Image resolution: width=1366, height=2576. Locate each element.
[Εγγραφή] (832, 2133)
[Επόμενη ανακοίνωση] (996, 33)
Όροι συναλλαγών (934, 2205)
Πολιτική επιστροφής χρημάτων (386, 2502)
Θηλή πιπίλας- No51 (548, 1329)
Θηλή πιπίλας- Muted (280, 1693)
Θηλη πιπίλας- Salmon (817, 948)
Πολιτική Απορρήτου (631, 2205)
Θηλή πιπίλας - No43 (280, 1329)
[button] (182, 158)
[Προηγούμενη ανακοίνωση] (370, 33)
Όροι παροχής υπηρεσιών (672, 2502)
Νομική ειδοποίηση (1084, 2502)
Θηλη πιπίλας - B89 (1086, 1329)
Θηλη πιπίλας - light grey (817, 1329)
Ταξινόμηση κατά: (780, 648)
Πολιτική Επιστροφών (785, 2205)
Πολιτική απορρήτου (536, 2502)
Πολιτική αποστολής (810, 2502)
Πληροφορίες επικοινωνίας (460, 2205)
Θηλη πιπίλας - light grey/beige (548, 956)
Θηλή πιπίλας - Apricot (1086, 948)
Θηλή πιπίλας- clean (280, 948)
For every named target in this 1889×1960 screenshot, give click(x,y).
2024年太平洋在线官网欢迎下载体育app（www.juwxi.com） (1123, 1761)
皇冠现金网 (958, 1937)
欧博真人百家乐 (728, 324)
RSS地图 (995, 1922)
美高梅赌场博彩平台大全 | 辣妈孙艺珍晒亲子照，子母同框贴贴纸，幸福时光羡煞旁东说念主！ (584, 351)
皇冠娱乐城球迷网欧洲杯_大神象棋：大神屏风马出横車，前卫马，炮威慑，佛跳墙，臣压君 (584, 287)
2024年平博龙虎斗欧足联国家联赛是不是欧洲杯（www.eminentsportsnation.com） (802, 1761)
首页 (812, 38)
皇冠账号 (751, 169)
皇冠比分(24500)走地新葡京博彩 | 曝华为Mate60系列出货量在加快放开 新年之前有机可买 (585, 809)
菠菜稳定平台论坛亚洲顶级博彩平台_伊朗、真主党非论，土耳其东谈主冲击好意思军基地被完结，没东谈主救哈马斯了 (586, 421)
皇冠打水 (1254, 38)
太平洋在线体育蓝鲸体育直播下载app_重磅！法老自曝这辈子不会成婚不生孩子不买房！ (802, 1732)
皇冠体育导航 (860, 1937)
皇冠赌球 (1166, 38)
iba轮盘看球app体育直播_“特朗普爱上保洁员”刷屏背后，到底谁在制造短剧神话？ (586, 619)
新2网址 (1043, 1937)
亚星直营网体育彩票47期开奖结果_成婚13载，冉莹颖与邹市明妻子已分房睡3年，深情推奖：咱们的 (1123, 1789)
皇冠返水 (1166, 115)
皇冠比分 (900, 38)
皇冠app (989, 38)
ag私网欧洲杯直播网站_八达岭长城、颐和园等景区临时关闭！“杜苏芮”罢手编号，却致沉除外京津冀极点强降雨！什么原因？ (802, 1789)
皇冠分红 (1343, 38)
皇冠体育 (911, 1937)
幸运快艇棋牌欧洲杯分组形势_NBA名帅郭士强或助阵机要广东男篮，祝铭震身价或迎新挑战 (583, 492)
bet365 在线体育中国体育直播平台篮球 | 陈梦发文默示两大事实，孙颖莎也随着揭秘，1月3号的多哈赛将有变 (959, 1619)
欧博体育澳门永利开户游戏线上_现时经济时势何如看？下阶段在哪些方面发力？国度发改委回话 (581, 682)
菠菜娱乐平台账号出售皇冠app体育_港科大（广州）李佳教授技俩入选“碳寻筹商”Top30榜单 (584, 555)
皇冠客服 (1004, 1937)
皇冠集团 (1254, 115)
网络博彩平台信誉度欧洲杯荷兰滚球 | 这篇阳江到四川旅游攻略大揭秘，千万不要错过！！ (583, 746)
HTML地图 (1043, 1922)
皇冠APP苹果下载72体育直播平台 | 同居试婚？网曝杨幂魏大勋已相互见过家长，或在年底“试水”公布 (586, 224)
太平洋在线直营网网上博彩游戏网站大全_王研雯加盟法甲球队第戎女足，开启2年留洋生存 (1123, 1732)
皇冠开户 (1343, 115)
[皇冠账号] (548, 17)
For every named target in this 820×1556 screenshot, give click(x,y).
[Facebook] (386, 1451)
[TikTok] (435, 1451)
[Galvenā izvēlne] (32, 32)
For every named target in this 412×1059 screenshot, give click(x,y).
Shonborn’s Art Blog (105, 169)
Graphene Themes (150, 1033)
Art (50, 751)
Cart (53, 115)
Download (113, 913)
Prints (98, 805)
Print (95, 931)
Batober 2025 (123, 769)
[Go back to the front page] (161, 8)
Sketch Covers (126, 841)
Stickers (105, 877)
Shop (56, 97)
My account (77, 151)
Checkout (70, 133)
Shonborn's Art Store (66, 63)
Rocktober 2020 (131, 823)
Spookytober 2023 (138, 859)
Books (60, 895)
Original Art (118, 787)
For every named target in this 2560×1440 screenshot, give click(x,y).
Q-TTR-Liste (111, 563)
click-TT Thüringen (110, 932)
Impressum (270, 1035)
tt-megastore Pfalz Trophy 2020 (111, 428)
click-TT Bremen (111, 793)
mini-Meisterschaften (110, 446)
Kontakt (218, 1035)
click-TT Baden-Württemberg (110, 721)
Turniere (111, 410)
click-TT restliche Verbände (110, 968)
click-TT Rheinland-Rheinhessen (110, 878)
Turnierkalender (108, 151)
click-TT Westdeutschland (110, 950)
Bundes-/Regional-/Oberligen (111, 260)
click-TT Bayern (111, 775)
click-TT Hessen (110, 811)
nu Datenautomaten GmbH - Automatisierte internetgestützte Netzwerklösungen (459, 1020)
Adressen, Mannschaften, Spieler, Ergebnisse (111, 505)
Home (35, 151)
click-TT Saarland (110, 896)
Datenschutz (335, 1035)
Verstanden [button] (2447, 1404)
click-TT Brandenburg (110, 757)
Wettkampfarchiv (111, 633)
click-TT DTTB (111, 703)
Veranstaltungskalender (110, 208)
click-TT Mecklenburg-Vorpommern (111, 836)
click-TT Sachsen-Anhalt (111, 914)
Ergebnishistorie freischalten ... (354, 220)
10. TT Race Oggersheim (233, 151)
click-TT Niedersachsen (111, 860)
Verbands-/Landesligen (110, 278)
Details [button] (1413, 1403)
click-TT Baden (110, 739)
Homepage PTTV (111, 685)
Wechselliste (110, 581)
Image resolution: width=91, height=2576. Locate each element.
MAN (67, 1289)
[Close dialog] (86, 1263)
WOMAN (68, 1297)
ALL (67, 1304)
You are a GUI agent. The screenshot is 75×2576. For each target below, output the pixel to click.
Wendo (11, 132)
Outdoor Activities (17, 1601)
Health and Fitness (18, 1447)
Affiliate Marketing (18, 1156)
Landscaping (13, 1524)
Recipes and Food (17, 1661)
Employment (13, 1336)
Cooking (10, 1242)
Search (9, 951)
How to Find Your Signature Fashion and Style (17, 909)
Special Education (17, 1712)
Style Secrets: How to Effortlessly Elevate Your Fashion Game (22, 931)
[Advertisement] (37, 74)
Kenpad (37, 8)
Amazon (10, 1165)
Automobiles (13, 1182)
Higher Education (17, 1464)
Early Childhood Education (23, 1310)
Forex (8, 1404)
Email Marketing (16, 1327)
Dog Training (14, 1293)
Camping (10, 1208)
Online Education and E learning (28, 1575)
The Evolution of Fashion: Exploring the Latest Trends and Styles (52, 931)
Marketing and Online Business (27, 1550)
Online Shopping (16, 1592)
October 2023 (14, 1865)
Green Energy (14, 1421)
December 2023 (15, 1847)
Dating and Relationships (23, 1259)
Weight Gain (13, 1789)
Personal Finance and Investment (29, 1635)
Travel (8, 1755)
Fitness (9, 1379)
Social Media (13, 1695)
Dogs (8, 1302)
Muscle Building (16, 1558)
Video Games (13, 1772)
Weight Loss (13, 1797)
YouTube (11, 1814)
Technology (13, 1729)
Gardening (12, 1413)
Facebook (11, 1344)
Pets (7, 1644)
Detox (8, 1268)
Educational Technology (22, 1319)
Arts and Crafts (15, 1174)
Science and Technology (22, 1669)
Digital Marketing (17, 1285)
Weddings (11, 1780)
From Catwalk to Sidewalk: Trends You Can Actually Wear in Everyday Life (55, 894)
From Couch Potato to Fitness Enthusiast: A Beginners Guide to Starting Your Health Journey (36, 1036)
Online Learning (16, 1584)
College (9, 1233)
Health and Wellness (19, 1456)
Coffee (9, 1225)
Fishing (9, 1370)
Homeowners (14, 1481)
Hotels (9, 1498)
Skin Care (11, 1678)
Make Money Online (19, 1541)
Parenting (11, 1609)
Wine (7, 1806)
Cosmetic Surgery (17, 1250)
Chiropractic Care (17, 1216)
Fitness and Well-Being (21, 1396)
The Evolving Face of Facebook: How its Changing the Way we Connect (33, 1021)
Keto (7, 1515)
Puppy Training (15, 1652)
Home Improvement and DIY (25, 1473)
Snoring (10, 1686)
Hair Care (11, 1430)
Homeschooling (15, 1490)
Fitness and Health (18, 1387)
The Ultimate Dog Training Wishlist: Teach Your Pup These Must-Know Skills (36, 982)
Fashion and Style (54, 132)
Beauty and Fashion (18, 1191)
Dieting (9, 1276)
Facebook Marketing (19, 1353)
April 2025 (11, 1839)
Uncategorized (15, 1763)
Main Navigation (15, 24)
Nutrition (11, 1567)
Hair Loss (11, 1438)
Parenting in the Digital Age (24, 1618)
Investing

■ ■ ■ ■ ■ ■ ■

TASK GOAL: Restate word for word the entries above from the line with "Ταξινόμηση κατά: (780, 648)" through the line with "皇冠赌球 (1166, 38)", inclusive, leaving out everything else.

OUTPUT OF THE TASK:
Ταξινόμηση κατά: (780, 648)
Πολιτική Επιστροφών (785, 2205)
Πολιτική απορρήτου (536, 2502)
Πολιτική αποστολής (810, 2502)
Πληροφορίες επικοινωνίας (460, 2205)
Θηλη πιπίλας - light grey/beige (548, 956)
Θηλή πιπίλας - Apricot (1086, 948)
Θηλή πιπίλας- clean (280, 948)
For every named target in this 1889×1960 screenshot, give click(x,y).
2024年太平洋在线官网欢迎下载体育app（www.juwxi.com） (1123, 1761)
皇冠现金网 (958, 1937)
欧博真人百家乐 (728, 324)
RSS地图 (995, 1922)
美高梅赌场博彩平台大全 | 辣妈孙艺珍晒亲子照，子母同框贴贴纸，幸福时光羡煞旁东说念主！ (584, 351)
皇冠娱乐城球迷网欧洲杯_大神象棋：大神屏风马出横車，前卫马，炮威慑，佛跳墙，臣压君 (584, 287)
2024年平博龙虎斗欧足联国家联赛是不是欧洲杯（www.eminentsportsnation.com） (802, 1761)
首页 (812, 38)
皇冠账号 (751, 169)
皇冠比分(24500)走地新葡京博彩 | 曝华为Mate60系列出货量在加快放开 新年之前有机可买 (585, 809)
菠菜稳定平台论坛亚洲顶级博彩平台_伊朗、真主党非论，土耳其东谈主冲击好意思军基地被完结，没东谈主救哈马斯了 (586, 421)
皇冠打水 (1254, 38)
太平洋在线体育蓝鲸体育直播下载app_重磅！法老自曝这辈子不会成婚不生孩子不买房！ (802, 1732)
皇冠体育导航 (860, 1937)
皇冠赌球 (1166, 38)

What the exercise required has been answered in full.